Stored data:
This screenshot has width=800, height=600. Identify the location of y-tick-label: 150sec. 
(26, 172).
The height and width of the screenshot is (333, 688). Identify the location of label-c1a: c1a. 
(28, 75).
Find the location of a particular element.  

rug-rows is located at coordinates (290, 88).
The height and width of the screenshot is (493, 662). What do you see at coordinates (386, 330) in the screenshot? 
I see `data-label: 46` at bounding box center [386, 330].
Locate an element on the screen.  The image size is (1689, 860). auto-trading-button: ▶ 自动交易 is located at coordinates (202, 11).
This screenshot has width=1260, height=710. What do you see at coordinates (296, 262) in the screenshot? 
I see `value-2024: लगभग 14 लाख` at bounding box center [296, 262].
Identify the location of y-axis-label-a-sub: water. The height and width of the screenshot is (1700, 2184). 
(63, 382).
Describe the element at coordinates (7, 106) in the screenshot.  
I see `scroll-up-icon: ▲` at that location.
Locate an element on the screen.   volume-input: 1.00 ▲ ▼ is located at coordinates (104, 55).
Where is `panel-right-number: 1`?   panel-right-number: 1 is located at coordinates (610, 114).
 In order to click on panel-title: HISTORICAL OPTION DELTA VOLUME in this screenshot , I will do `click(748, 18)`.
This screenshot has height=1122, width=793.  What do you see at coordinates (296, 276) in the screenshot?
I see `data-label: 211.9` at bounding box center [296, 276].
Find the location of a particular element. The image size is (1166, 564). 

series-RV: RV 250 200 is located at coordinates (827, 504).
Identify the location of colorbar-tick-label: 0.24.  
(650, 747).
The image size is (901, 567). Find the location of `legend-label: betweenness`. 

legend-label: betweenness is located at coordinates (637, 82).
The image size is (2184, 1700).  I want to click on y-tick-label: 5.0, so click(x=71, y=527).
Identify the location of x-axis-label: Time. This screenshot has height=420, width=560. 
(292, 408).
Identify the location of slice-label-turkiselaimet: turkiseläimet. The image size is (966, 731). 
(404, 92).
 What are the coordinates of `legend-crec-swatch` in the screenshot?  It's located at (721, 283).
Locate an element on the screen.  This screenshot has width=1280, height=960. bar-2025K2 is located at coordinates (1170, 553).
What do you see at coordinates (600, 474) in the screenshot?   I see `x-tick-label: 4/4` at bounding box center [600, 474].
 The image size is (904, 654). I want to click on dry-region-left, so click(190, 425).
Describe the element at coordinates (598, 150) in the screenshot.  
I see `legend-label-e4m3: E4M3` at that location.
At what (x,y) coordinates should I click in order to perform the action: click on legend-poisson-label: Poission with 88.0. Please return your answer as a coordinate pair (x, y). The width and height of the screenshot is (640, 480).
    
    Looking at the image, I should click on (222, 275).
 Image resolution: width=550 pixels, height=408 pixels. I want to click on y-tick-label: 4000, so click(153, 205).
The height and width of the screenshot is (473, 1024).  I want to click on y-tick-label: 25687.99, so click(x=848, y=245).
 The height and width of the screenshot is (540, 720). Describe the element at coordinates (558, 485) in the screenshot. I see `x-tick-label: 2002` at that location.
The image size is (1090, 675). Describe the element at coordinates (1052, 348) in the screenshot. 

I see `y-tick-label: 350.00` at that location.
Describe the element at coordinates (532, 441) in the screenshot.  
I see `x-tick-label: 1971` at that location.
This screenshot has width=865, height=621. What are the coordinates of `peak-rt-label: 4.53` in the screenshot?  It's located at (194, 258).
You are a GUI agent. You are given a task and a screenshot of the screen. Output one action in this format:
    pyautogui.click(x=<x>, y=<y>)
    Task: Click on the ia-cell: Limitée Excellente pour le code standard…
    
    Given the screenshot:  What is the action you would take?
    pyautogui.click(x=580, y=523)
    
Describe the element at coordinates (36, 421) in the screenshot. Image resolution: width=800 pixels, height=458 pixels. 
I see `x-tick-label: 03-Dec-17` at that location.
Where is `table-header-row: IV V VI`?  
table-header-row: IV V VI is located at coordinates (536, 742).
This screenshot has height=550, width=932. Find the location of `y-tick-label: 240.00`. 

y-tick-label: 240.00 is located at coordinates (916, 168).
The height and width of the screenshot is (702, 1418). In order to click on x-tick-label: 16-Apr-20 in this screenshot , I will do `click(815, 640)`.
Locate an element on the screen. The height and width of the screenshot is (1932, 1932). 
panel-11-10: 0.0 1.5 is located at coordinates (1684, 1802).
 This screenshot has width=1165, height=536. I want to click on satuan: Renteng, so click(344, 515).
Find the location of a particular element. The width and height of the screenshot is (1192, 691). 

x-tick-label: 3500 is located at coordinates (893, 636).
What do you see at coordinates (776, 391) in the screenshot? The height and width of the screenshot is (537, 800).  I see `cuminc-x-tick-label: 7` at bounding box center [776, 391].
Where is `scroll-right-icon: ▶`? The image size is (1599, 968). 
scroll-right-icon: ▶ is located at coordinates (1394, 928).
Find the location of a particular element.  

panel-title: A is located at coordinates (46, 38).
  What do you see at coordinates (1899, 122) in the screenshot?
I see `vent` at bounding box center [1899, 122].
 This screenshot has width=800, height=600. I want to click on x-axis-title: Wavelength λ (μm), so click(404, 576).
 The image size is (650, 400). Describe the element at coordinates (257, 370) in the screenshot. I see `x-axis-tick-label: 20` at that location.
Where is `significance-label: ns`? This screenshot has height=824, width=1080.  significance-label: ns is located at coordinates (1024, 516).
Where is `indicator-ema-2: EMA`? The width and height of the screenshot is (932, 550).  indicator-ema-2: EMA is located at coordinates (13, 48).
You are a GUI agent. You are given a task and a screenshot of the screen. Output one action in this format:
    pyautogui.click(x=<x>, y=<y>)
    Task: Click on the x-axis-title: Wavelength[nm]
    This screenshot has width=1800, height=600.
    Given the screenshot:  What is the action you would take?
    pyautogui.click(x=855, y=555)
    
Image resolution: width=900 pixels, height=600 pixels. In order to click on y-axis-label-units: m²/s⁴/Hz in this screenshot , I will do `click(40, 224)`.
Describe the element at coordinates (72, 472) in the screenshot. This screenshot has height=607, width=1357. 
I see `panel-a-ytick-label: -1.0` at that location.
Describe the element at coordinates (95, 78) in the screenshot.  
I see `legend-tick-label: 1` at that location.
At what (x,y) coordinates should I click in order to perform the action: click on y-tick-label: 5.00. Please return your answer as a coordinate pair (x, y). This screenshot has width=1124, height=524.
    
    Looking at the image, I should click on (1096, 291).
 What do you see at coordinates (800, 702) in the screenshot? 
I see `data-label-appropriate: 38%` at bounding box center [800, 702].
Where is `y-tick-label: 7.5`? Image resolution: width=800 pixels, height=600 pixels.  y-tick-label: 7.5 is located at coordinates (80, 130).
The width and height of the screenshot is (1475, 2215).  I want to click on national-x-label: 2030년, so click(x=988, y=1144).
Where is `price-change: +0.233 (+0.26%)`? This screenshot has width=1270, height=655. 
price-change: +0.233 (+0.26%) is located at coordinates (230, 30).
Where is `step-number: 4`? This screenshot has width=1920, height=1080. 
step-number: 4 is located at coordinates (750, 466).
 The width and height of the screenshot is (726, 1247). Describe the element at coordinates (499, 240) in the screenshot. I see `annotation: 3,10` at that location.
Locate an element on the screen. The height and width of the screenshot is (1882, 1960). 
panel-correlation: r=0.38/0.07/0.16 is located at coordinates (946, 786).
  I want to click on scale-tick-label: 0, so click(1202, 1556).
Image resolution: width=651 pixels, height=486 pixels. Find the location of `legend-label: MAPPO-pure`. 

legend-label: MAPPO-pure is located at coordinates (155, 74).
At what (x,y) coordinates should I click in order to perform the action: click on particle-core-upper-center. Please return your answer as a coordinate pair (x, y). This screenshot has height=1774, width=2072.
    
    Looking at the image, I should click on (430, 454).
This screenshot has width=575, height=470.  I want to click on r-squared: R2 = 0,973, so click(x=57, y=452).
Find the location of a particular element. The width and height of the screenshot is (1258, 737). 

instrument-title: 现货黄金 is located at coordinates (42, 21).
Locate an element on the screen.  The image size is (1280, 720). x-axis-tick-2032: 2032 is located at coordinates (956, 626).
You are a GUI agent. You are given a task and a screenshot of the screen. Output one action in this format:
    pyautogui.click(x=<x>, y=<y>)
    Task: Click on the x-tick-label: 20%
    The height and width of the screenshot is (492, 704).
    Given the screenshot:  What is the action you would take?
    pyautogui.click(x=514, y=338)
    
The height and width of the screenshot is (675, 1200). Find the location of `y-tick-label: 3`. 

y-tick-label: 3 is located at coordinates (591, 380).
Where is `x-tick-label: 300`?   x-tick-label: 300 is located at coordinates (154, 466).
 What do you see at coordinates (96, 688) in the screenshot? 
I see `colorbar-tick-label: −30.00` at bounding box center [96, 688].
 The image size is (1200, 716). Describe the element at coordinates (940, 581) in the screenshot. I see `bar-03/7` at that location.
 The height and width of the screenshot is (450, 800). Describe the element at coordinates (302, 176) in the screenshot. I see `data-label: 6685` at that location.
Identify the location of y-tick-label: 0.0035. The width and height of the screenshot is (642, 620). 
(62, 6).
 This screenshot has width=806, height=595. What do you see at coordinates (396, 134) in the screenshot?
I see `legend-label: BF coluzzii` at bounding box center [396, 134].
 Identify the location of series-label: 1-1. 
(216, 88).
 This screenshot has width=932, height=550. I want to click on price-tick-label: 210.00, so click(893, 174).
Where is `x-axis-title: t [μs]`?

Description of the task
Duplicate the rows above from the line containing "coordinates (610, 114)." through the line containing "at (721, 283).", keeping both of those lines.

Result of this task
Where is `panel-right-number: 1`?   panel-right-number: 1 is located at coordinates (610, 114).
 In order to click on panel-title: HISTORICAL OPTION DELTA VOLUME in this screenshot , I will do `click(748, 18)`.
This screenshot has height=1122, width=793.  What do you see at coordinates (296, 276) in the screenshot?
I see `data-label: 211.9` at bounding box center [296, 276].
Find the location of a particular element. The image size is (1166, 564). 

series-RV: RV 250 200 is located at coordinates (827, 504).
Identify the location of colorbar-tick-label: 0.24.  
(650, 747).
The image size is (901, 567). Find the location of `legend-label: betweenness`. 

legend-label: betweenness is located at coordinates (637, 82).
The image size is (2184, 1700).  I want to click on y-tick-label: 5.0, so click(x=71, y=527).
Identify the location of x-axis-label: Time. This screenshot has height=420, width=560. 
(292, 408).
Identify the location of slice-label-turkiselaimet: turkiseläimet. The image size is (966, 731). 
(404, 92).
 What are the coordinates of `legend-crec-swatch` in the screenshot?  It's located at (721, 283).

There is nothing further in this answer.